Carlos Ghosn: les salariés de Flins partagés

Il y a ceux qui ont "d'autres sujets à penser", ceux qui ne le regrettent pas et ceux à qui "ça fait de la peine" d'imaginer Carlos Ghosn menottes aux poignets: à l'usine Renault de Flins, les salariés sont partagés sur le sort de leur PDG.

Carlos Ghosn? "Oh, moi je cherche à gagner mon pain, le reste, ce n'est pas mon problème", bougonne Saïd mardi. A l'heure du changement d'équipes et de la pause déjeuner, les salariés de l'usine de Flins, dans les Yvelines, ne se bousculent pas pour parler de leur PDG.

Michel, par exemple, "n'a pas d'opinion" sur son dirigeant qui s'est dit "faussement accusé et détenu de manière injuste", mardi lors de sa première comparution devant un juge, sept semaines après son arrestation à Tokyo. "J'attends de voir avant de me prononcer", temporise le salarié.

"Moi perso, j'ai d'autres sujets à penser", expose Betty avant d'aller chercher un sandwich près de l'entrée de l'usine, dans un petit commerce où le drapeau français côtoie celui du PSG. "J'ai des collègues, ça les a perturbés un peu. On en a un peu rigolé, après on ne sait pas" si les malversations présumées sont "vraies ou pas".

Si elle estime que la situation du dirigeant franco-libano-brésilien n'est "pas plus que ça un sujet" dans les discussions entre salariés, Gwenaëlle Degenne, en formation en peinture, juge le sujet "préoccupant quand même". "Mais on sait que son bras droit est là."

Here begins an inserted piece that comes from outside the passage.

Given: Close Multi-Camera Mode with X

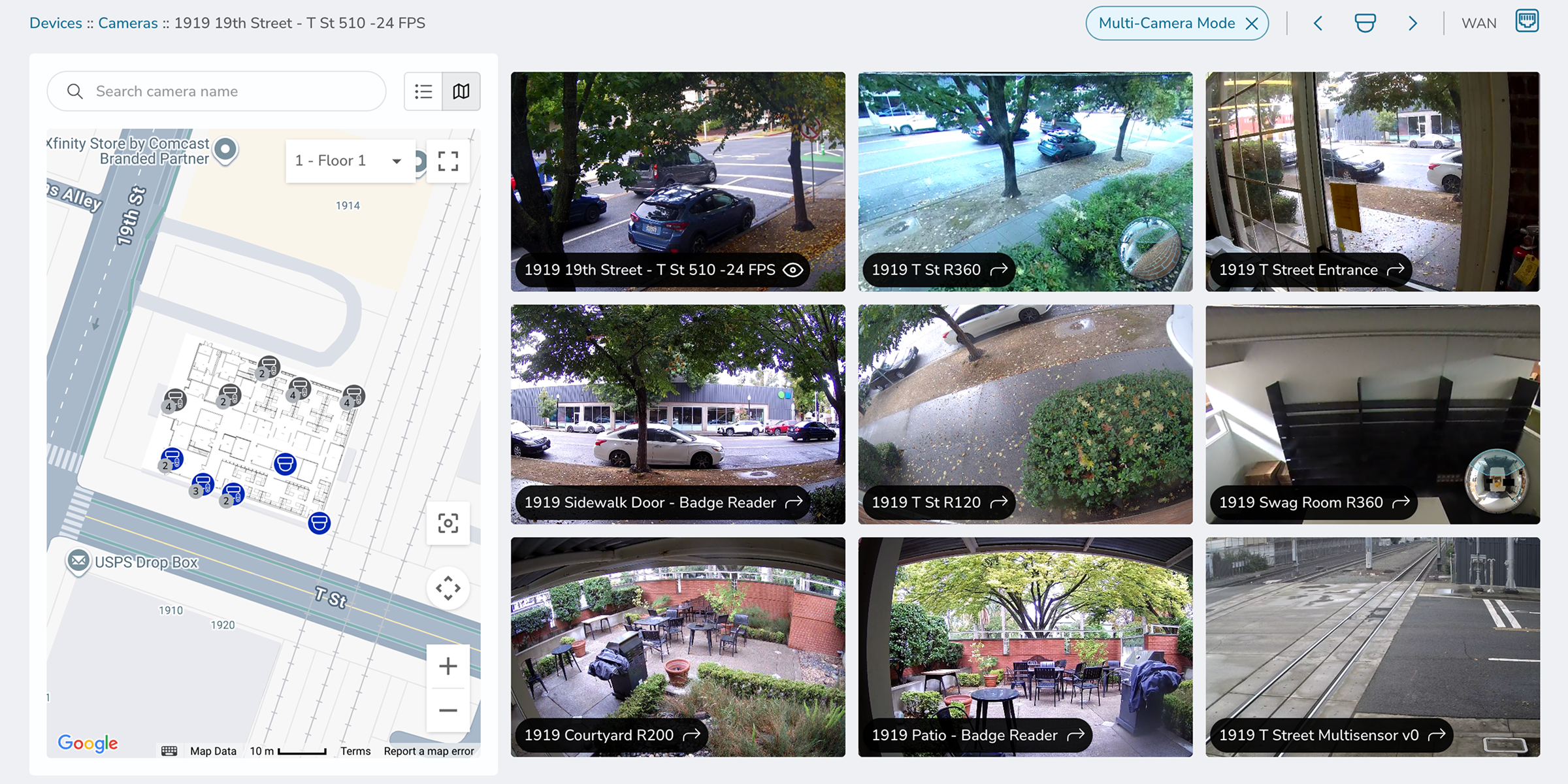Looking at the screenshot, I should coord(1252,24).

"Ghosn, qu'il soit en prison, l'entreprise elle fonctionne quand même", abonde Philippe Gommard, délégué du personnel CGT à Renault-Flins. Mais s'il quitte le conseil d'administration de Renault, "les salariés ne vont pas le regretter".

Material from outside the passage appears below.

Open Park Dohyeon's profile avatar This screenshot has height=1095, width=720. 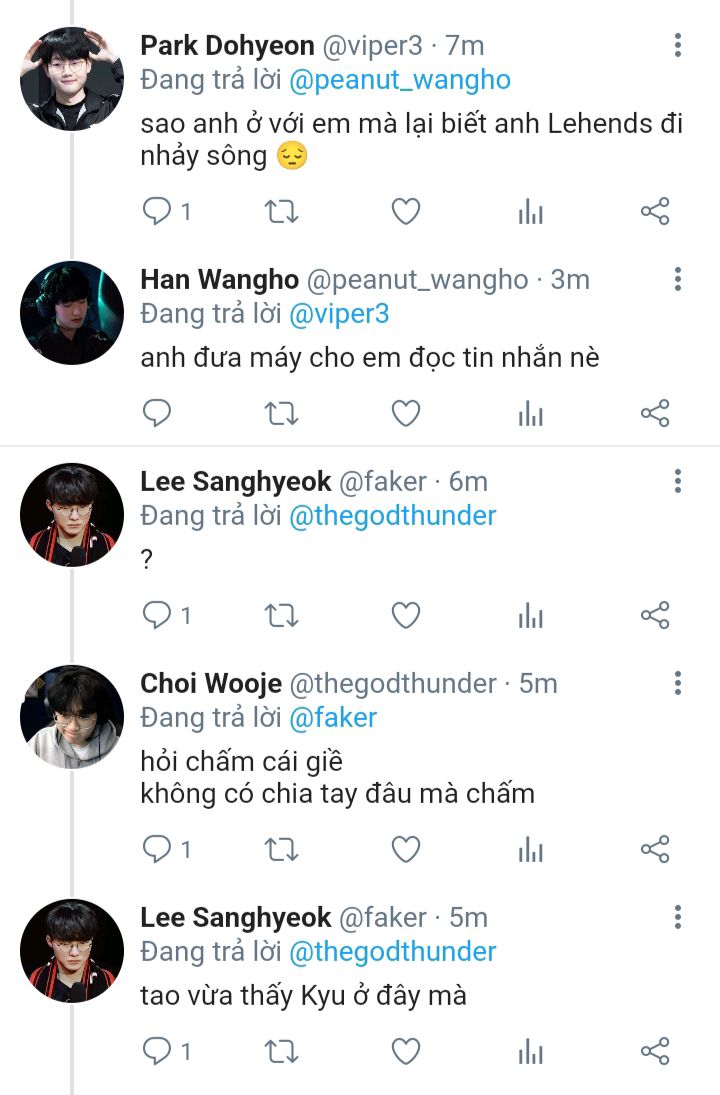[72, 79]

Mardi, la ministre des Transports Elisabeth Borne a expliqué sur Franceinfo que "si cet empêchement devait durer, il faudrait en tirer les conséquences", alors que le conseil d'administration de Renault avait décidé le 20 novembre de maintenir M. Ghosn comme président-directeur général, nommant provisoirement Thierry Bolloré, numéro deux du groupe, pour assurer l'intérim.

 

"Pas trop d'éléments"

Carlos Ghosn a été mis en examen le 10 décembre pour avoir minimisé, dans les rapports de Nissan remis aux autorités boursières, une partie de ses revenus, pour un montant d'environ 5 milliards de yens (40 millions d'euros) sur cinq années, de 2010 à 2015.

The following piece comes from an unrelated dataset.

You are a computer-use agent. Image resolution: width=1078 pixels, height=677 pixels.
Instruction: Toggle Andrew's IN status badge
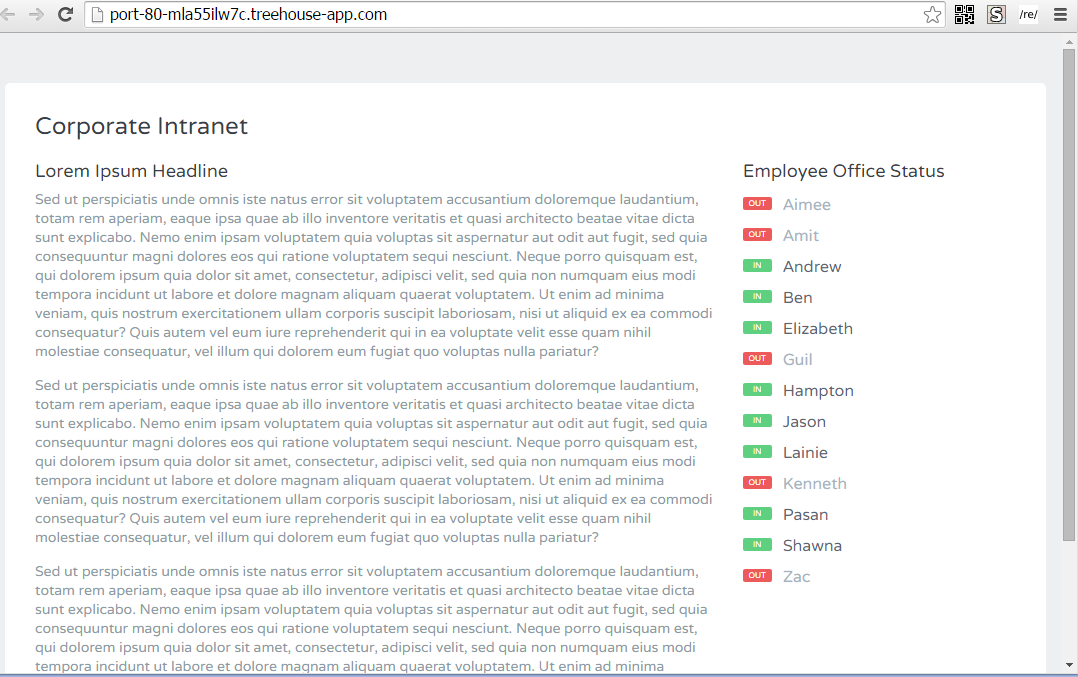[x=757, y=265]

Le dirigeant de 64 ans est apparu entravé et amaigri mardi. "Je ne crois pas que les salariés soient émus que Ghosn soit amaigri", estime toutefois le syndicaliste Philippe Gommard.

"Au contraire, vu comment les salariés travaillent dans l'usine, les conditions de travail, vu comme il est perçu par les salariés, en voulant toujours plus et se gaver toujours plus, je crois qu'il n'y a aucun salarié de l'usine qui le regrettera."

Intérimaire, Moustapha Adjaoui tempère avant de regagner son véhicule: "bien sûr, ça fait de la peine de voir une personne menottée comme ça, quelle qu'elle soit. Pour lui, sa famille."

"Après, on ne peut pas en parler parce qu'on n'a pas trop d'éléments", ajoute-t-il, tout en se disant "surpris" par les accusations portées contre le dirigeant. "En tout cas il a fait beaucoup de bien ici et il a redressé Nissan."

Le constructeur japonais accuse aujourd'hui son ancien sauveur de malversations, pour lesquelles il n'est pas mis en cause à ce stade par la justice japonaise, notamment l'achat de résidences de luxe à Beyrouth, à Rio de Janeiro et à Paris, par l'intermédiaire d'une filiale basée aux Pays-Bas.

"Il roule quand même sur l'or et il n'augmente pas ses salariés", conclut Gwenaëlle Degenne juste avant d'aller prendre son service. Et de plaisanter: "Si c'est vrai qu'il a détourné cet argent, je me dis qu'il aurait pu aussi nous le donner à nous, plutôt que le détourner!"